**Exercise requirements:**
Locate the word "will" in the entries below, then gather every line that holds it.

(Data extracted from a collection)
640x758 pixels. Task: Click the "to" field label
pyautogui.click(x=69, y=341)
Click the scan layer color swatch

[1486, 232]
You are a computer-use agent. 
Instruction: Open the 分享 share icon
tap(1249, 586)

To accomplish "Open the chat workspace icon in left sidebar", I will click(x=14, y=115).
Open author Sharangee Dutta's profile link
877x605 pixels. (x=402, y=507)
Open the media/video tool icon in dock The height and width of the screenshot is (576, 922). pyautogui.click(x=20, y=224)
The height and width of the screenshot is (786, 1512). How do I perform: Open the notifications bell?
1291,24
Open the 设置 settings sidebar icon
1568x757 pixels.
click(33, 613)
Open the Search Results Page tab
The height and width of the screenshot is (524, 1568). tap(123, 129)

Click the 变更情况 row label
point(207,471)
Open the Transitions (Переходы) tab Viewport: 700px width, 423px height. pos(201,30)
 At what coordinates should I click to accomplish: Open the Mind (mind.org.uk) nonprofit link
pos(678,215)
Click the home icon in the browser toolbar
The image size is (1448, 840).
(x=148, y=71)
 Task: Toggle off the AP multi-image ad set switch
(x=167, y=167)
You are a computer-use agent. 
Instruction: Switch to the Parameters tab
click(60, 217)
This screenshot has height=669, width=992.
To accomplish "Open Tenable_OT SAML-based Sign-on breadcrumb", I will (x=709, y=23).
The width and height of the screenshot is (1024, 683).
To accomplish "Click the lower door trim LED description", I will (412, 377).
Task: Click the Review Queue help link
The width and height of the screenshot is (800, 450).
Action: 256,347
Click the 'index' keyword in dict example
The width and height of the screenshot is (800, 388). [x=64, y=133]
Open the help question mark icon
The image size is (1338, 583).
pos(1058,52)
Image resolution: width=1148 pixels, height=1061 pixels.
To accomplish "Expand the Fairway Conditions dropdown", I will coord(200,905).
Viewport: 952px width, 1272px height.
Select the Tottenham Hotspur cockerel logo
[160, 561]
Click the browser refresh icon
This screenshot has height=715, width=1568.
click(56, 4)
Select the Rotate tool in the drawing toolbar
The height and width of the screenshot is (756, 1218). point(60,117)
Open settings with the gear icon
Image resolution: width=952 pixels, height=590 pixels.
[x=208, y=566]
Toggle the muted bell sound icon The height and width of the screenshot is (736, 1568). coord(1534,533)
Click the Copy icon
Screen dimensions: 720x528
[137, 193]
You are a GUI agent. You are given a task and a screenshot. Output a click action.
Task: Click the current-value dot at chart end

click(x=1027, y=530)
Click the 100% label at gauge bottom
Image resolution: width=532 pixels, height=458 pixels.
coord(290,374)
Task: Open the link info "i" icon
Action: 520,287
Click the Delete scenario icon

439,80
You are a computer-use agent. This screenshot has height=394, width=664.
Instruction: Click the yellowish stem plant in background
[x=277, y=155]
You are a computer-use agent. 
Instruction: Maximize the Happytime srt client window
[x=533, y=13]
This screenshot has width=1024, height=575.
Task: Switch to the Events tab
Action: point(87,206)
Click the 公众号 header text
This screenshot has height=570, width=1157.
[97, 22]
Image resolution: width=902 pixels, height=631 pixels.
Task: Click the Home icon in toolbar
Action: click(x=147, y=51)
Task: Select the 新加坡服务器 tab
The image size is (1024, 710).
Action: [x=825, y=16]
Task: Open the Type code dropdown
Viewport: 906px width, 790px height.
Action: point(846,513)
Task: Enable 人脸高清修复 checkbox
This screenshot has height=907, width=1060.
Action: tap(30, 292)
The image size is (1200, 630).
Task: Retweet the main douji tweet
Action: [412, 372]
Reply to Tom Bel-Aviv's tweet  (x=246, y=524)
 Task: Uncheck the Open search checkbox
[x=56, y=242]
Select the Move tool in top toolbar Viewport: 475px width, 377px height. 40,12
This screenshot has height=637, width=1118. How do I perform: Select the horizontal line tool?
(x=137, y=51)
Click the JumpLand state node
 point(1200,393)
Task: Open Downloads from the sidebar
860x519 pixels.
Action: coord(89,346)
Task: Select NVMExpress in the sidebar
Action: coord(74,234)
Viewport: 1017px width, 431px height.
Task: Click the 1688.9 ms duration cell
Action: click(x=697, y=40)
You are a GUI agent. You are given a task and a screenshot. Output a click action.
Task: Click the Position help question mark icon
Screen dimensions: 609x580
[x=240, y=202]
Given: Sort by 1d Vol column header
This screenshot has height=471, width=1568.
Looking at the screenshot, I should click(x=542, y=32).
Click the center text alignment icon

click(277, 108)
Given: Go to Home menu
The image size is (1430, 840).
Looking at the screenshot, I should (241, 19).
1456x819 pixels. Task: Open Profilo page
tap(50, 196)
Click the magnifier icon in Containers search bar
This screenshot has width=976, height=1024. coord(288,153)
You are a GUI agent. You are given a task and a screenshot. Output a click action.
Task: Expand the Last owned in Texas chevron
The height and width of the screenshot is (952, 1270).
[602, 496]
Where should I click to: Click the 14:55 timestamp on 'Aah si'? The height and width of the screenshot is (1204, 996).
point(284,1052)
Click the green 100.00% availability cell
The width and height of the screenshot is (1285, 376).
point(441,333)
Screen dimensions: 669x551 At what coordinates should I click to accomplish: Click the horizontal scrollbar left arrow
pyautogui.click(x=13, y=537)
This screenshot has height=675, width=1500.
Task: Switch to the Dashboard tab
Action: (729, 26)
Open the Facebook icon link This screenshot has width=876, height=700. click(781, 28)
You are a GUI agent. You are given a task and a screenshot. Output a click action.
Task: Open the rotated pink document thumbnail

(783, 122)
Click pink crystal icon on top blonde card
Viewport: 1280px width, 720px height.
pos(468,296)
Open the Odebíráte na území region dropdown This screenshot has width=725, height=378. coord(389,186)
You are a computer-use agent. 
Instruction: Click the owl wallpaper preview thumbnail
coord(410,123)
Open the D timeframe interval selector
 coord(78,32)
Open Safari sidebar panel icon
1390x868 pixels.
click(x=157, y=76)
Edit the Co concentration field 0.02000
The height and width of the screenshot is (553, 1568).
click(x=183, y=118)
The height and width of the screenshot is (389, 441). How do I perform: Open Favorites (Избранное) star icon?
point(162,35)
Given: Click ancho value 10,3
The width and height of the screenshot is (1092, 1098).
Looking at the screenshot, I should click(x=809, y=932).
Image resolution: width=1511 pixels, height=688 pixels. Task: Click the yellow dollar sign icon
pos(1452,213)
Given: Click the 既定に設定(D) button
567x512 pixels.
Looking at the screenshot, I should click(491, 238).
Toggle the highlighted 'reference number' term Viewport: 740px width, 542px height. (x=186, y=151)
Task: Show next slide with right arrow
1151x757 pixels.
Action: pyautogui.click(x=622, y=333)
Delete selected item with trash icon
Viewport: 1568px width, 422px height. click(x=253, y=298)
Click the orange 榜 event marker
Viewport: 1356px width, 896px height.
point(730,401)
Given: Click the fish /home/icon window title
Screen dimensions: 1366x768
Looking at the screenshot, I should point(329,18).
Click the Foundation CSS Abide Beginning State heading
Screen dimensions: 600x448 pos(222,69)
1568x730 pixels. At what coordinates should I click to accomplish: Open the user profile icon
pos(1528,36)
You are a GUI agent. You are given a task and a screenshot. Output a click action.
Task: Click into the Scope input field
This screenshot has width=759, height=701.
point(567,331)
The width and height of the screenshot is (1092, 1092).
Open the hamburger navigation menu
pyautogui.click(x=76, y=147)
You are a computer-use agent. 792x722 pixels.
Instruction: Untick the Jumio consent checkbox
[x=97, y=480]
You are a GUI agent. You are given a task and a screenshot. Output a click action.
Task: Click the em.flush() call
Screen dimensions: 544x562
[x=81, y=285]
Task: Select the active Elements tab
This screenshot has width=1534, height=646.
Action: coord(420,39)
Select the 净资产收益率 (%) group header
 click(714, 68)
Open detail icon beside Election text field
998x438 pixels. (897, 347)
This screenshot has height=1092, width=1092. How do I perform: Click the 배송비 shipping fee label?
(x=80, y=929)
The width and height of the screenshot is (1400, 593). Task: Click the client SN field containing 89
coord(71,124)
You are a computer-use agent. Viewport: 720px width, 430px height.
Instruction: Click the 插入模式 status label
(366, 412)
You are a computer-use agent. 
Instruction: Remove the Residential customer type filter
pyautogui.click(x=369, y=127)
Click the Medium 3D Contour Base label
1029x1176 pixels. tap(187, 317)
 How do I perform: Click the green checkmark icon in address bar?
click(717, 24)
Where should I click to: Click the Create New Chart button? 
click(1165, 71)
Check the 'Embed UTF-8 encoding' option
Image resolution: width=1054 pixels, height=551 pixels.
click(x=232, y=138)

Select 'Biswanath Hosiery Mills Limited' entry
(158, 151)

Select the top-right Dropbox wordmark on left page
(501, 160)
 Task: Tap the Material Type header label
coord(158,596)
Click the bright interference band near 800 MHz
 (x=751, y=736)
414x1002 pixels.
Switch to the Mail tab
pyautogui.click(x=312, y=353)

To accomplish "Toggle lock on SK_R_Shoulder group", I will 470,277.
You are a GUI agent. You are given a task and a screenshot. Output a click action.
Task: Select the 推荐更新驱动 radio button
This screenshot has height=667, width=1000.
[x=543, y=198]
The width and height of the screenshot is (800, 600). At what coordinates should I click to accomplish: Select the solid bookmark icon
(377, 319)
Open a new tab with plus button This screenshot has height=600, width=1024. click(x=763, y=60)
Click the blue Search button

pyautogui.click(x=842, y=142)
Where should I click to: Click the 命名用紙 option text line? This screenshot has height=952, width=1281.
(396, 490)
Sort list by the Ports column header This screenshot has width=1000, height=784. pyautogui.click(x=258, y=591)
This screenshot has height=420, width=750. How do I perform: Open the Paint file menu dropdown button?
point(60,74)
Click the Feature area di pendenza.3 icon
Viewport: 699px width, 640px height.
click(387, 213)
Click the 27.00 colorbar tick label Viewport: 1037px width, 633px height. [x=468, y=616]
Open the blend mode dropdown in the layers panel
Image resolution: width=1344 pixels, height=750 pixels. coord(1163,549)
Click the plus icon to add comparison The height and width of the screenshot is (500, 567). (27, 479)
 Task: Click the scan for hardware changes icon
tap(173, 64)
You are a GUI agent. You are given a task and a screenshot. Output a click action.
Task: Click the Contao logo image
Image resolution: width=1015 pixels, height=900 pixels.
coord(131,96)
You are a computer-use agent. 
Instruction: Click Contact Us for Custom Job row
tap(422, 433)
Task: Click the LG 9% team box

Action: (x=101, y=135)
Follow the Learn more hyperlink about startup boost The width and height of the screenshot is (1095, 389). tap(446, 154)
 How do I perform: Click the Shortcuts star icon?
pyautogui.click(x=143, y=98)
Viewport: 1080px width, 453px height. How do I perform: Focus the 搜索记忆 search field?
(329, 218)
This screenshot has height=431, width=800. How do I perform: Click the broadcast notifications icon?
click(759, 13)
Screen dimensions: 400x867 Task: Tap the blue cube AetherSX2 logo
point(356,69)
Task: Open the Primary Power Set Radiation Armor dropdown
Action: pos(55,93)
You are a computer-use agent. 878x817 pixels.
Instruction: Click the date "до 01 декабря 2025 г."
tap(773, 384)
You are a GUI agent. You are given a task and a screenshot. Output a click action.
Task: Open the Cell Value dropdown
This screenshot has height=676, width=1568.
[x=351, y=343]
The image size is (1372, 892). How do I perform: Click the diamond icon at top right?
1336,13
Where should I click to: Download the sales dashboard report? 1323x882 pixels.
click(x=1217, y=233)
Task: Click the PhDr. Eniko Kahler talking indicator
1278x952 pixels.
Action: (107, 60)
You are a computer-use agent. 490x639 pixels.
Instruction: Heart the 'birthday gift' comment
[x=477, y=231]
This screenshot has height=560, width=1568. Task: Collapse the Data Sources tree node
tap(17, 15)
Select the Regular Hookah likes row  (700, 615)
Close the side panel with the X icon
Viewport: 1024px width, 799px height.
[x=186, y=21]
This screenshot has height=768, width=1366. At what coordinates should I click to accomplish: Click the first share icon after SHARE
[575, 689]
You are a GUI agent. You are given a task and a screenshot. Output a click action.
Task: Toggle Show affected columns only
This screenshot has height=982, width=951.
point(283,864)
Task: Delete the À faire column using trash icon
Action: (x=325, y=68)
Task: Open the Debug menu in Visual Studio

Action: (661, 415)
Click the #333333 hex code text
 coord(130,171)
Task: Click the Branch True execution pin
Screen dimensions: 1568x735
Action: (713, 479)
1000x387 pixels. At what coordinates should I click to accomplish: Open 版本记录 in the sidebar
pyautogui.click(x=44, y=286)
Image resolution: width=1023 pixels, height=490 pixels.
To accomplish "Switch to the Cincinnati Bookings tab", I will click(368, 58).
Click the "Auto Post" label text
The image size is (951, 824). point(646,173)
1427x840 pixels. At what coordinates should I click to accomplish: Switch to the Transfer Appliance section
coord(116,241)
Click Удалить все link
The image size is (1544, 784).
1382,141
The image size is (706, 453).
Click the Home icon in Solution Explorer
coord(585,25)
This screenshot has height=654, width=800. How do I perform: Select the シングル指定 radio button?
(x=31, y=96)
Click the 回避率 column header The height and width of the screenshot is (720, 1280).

**Exercise answer:**
To accomplish "Open the chat workspace icon in left sidebar", I will click(x=14, y=115).
To accomplish "Open Tenable_OT SAML-based Sign-on breadcrumb", I will (x=709, y=23).
To accomplish "Click the lower door trim LED description", I will (412, 377).
To accomplish "Expand the Fairway Conditions dropdown", I will coord(200,905).
To accomplish "Toggle lock on SK_R_Shoulder group", I will 470,277.
To accomplish "Switch to the Cincinnati Bookings tab", I will click(368, 58).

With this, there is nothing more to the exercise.